I’m a little late on this topic, given the mass amount of attention it has gotten over the last couple of weeks, but I wanted to address the name change to the John Labatt Centre.

I am disappointed to see the current branding of the John Labatt Centre end; but it was to be expected.

I have to say, I was not thrilled to hear the proposed name change to Budweiser Gardens. We go from a classy sounding, award-winning venue to a venue that sounds trashy and like nothing more than a place to go get drunk off an average (somewhat redneck) american beer that in my mind I associate most strongly with Nascar. My mind sees the Budweiser Branding plastered across the front of a nascar for some reason.

I talked to various people who said they would no longer feel comfortable taking out of town clients to the JLC, if it was branded the Budweiser gardens, it doesn’t exactly scream professionalism.

I also need to point out the obvious, I sure hope this branding doesn’t come into effect until after the 2012 World Figure Skating Championship or else our city’s global branding is going to take a hit. Also when you think Figure Skating do you think, hmm I want to crack open a bud? Combining the two just doesn’t make for the best combination.

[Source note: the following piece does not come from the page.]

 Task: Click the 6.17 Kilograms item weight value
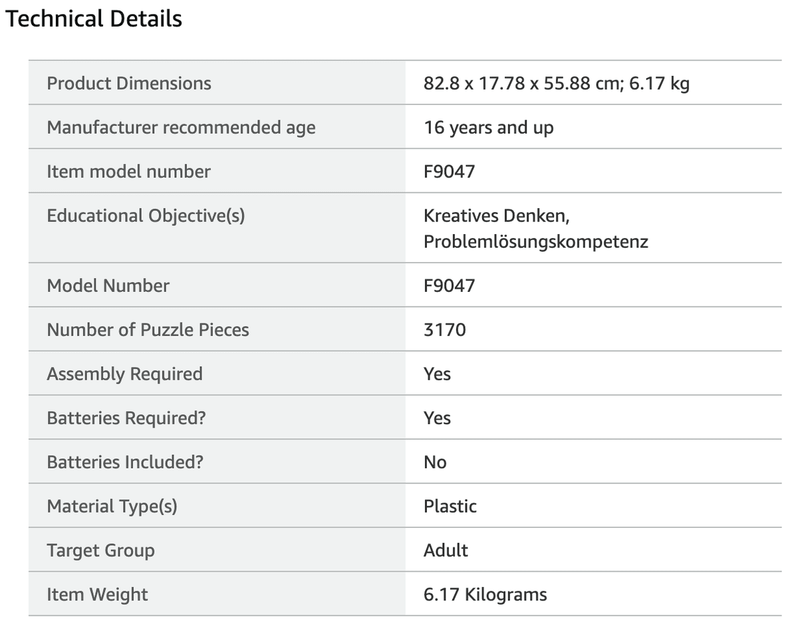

I was really hoping that the JLC would retain community branding. I was told that it is just a business decision. And while I understand that, I can’t say that I agree with it and I don’t know that it is a business decision, I see it more as a money decision, because business in this city has proven to be more community driven than this decision was. Business in the city of London make business decision, but they don’t abandon community in making that decision. While many companies may work on projects that take them out of the community, they still are deeply rooted in this community giving back, supporting community, building community. This decision wasn’t London Business decision (to me at least), this decision was all about the money.

While there are many negatives to this name change, it is just that, a name change and that is all. Sure it isn’t great that the world is going to equate London Ontario with Budweiser, but there isn’t much we can do about it at this point.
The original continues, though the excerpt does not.